The WB analysis revealed that levels of pAKT and pp65 decreased when epithelial cells were co-cultured with DPSCs either primed or unprimed. The levels of pERK 1/2 were increased in epithelial cells co-cultured with DPSCs and DPSCs primed with TNF-α or IFN-γ (Figure 4C,D).

3.6. Effect of Primed DPSCs on Monocyte Polarization-Related Gene Expression

To determine the effect of primed DPSCs (with LPS, TNF-α, or IFN-γ for 4 h) on monocyte polarization, various gene expressions related to cell polarization in monocytes were determined using quantitative RT-PCR after 24 h of co-culture. For M1 polarization, the proinflammatory genes IL-1β and TNF-α were evaluated, and ARG-1, IL-4R, IL-6, and YM-1 were evaluated for M2 polarization. After 24 h of co-culture with DPSCs (without priming), the macrophages showed increased expression of all M2 genes, with significant increases in YM-1 expression (Figure 5A). Co-culture with DPSCs primed with LPS showed significantly increased expression of M2 genes IL-4R and YM-1 (Figure 5B). In addition, the co-culture of DPSCs primed with TNF-α showed significantly increased expression of the M2 gene IL-6 (Figure 5C). Finally, the co-culture of DPSCs primed with IFN-γ showed significantly increased expression of M2 genes IL-6 and IL-4R (Figure 5D).
Among the M1 genes (IL-1β and TNF-α) tested, we found that the level of IL-1β was significantly increased in monocytes that were co-cultured with either primed or unprimed DPSCs (Figure 5A–D). The increased fold expressions were consistent among the groups (the fold increase being approximately 2-fold). However, the expression of TNF-α was only significantly increased in monocytes that were co-cultured with IFN-γ-primed DPSCs (Figure 5D).

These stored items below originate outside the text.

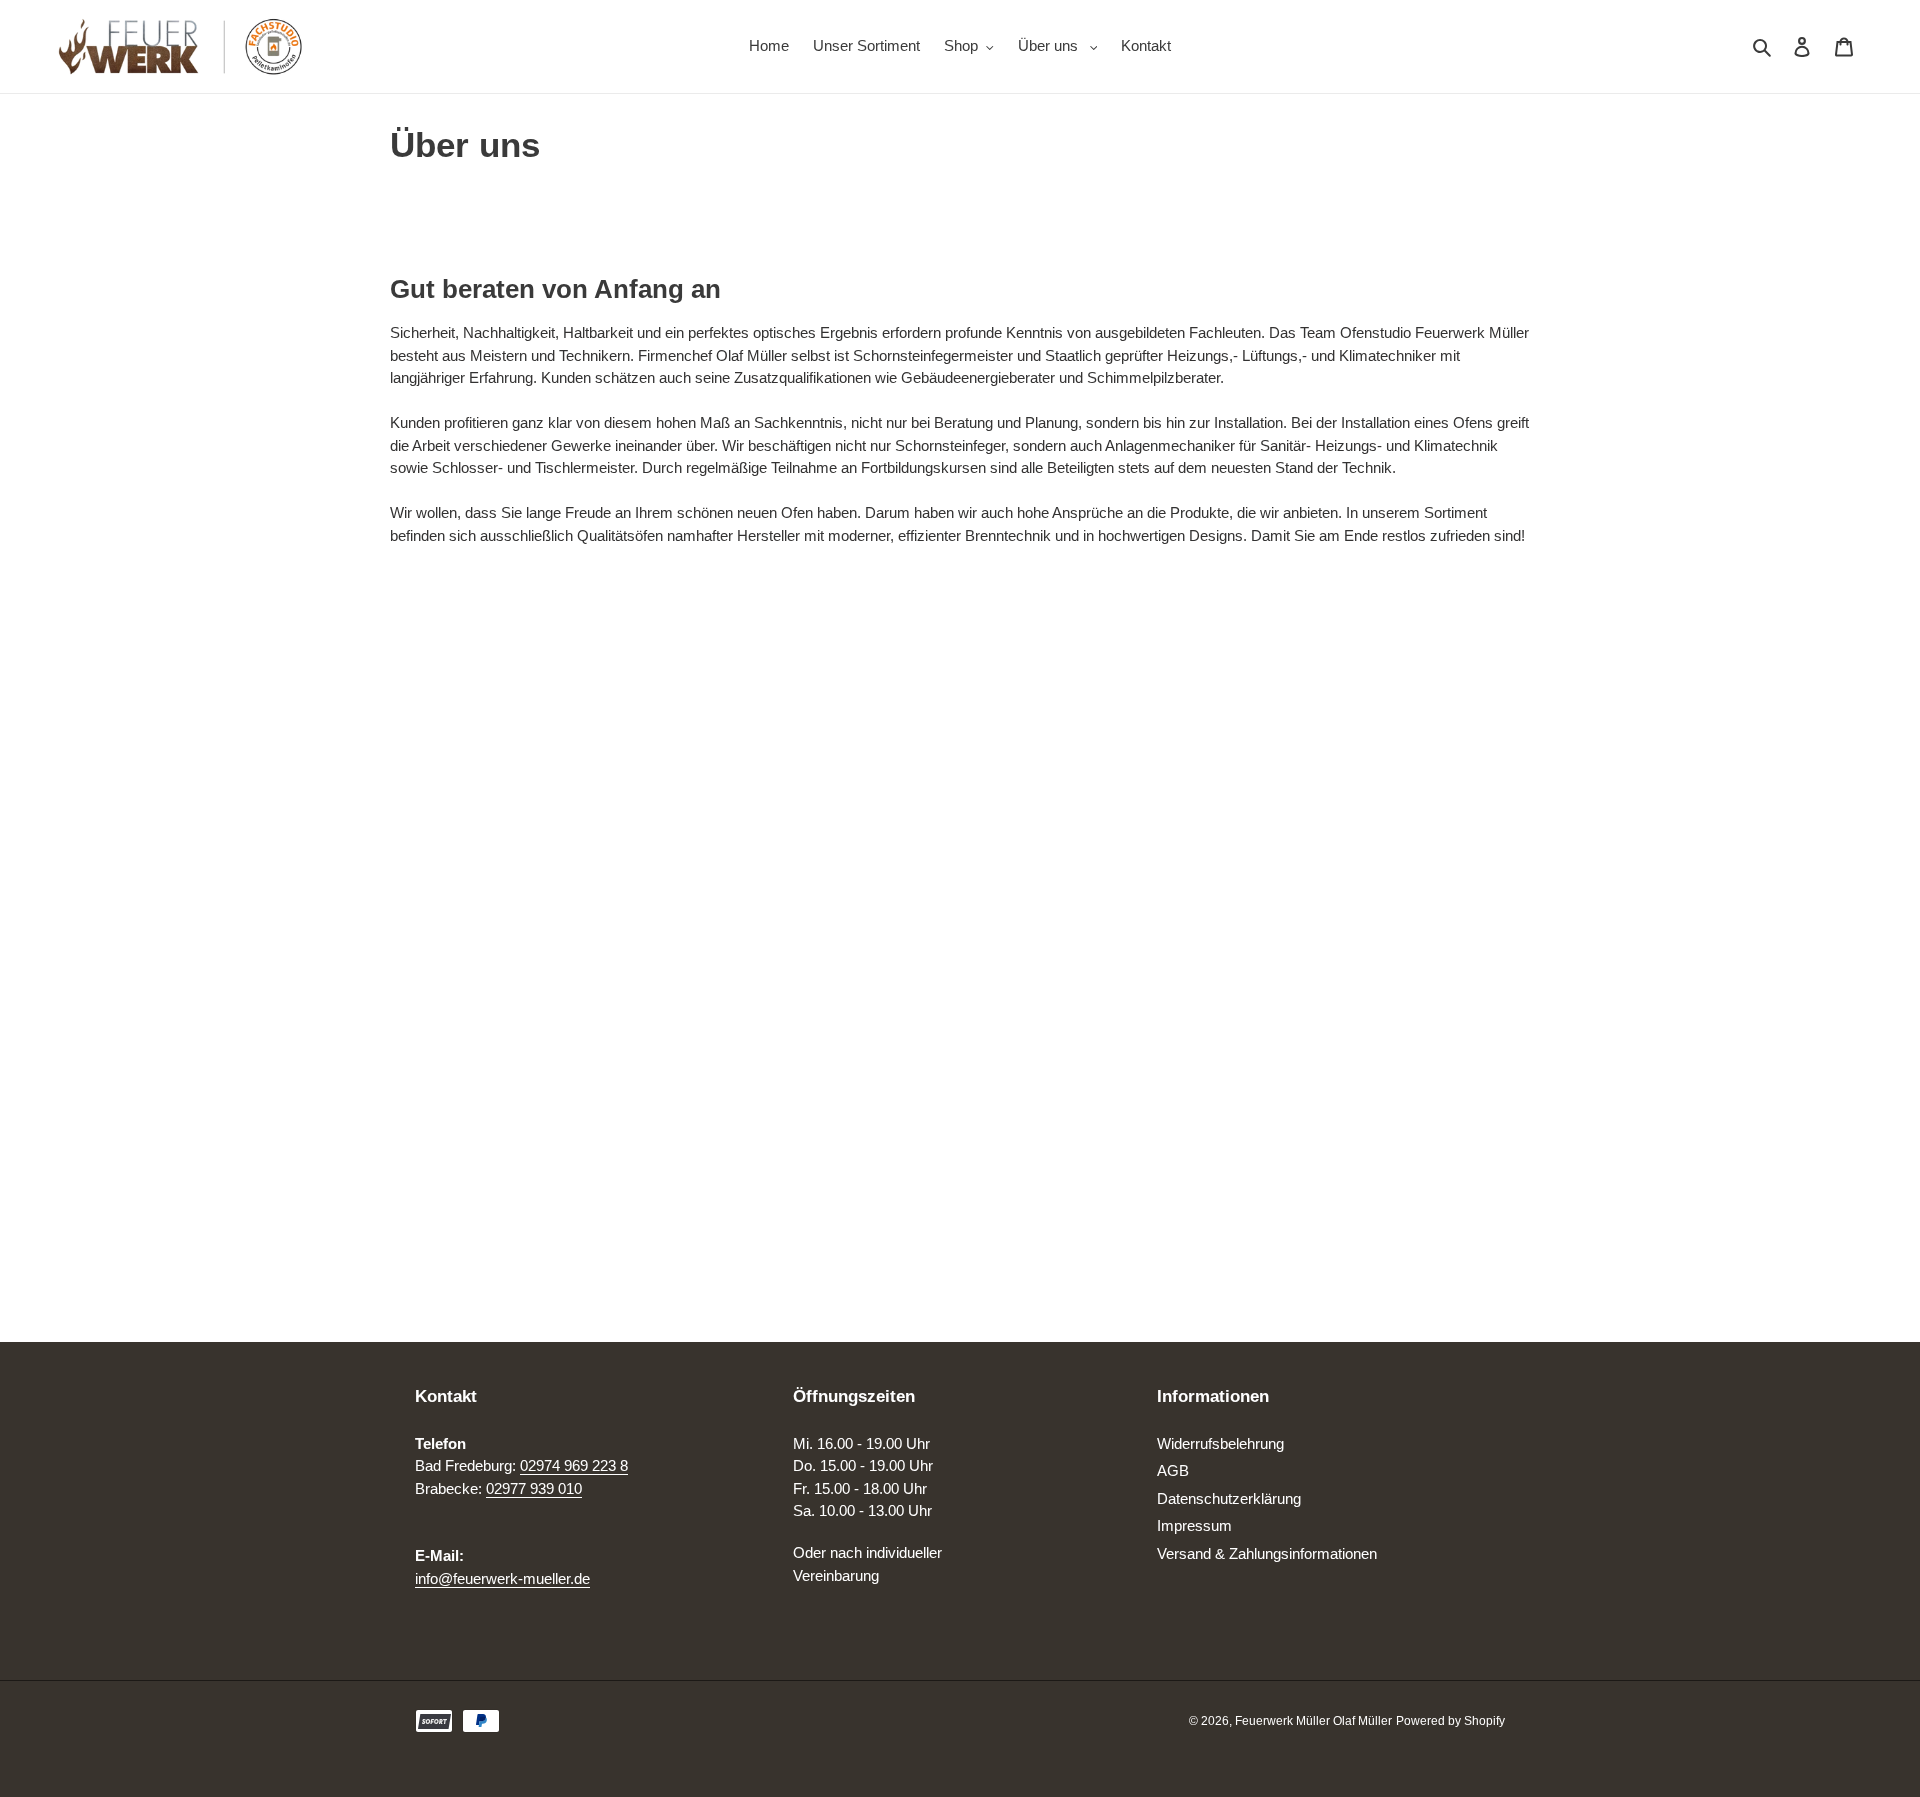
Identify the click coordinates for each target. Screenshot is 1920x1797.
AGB (1173, 1470)
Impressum (1194, 1525)
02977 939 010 (534, 1488)
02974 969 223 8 (574, 1465)
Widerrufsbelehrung (1220, 1443)
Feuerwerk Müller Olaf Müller (1313, 1721)
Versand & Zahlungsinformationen (1267, 1553)
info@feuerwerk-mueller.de (502, 1578)
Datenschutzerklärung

3.7. Effect of Primed DPSCs on Monocyte Polarization-Related Protein Expression

To determine the effects of primed DPSCs (with LPS, TNF-α, or IFN-γ for 4 h) on monocyte polarization, YM-1, Arg-1 (for M2), and NOS2 (for M1) protein expressions, which are related to cell polarization in monocytes, were determined using WB after 12 and 24 h of co-culture. Monocytes co-cultured with DPSCs and primed DPSCs for 24 h showed less expression of Nos-2 and increased expression of YM-1 compared to the control (Figure 6A,B,D). Monocytes co-cultured with DPSCs and primed DPSCs for 12 h showed no remarkable decreases in the level of Nos-2 expression and remarkably increased expression of YM-1 in monocytes after priming DPSCs with TNF-α or IFN-γ when compared to the control (Figure 6A,B,D). In addition, Arg-1 was increased in the monocytes that were co-cultured with DPSCs or DPSCs primed with TNF-α compared to the control at 24 h (Figure 6A,C). However, monocytes co-cultured with DPSCs and primed DPSCs for 12 h showed no remarkable differences in the level of Arg-1 expression, except for monocytes that were co-cultured with IFN-γ primed DPSCs, in which the levels of Arg-1 were remarkably decreased (Figure 6A,C). These results indicated that monocytes co-cultured with DPSCs (and especially primed DPSCs) were induced toward M2 polarization.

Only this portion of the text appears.